→ The records

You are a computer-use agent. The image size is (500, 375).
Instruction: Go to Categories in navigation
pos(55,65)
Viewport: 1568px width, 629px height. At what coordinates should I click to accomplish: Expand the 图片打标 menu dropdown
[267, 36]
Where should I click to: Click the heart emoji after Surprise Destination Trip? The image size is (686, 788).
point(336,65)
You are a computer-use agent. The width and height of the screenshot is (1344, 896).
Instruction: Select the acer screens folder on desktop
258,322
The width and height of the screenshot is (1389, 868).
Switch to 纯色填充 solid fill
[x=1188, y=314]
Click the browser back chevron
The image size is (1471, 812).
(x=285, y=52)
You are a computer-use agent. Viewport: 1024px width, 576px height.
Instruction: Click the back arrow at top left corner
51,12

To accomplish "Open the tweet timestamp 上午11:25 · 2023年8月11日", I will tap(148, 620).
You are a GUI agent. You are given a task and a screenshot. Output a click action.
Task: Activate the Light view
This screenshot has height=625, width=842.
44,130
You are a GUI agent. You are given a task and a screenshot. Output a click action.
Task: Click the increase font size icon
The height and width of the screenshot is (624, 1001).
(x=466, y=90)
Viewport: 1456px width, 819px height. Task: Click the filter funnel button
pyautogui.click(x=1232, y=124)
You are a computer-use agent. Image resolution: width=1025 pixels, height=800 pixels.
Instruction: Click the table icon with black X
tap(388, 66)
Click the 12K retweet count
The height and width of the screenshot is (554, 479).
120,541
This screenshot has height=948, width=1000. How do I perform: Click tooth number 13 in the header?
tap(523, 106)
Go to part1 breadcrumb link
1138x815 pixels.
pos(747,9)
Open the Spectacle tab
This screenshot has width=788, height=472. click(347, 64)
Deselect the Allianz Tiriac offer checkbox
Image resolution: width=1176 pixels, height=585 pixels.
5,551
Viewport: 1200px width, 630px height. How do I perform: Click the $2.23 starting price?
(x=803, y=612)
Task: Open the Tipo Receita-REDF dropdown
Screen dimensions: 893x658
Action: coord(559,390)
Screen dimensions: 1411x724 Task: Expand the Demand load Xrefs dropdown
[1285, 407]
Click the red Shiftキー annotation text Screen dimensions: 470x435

→ Task to complete
Please rewrite the stretch of the listing from the line containing "Deselect the Allianz Tiriac offer checkbox" through the end of the listing, requests included, multiplying every coordinate in the answers by 2.55 and rounding to whole numbers, with halves rounded up. Give only those lines.

→ Completed exercise
Deselect the Allianz Tiriac offer checkbox
Image resolution: width=1176 pixels, height=585 pixels.
13,1405
Viewport: 1200px width, 630px height. How do I perform: Click the $2.23 starting price?
(x=2048, y=1561)
Task: Open the Tipo Receita-REDF dropdown
Screen dimensions: 893x658
Action: coord(1425,995)
Screen dimensions: 1411x724 Task: Expand the Demand load Xrefs dropdown
[3277, 1038]
Click the red Shiftキー annotation text Screen dimensions: 470x435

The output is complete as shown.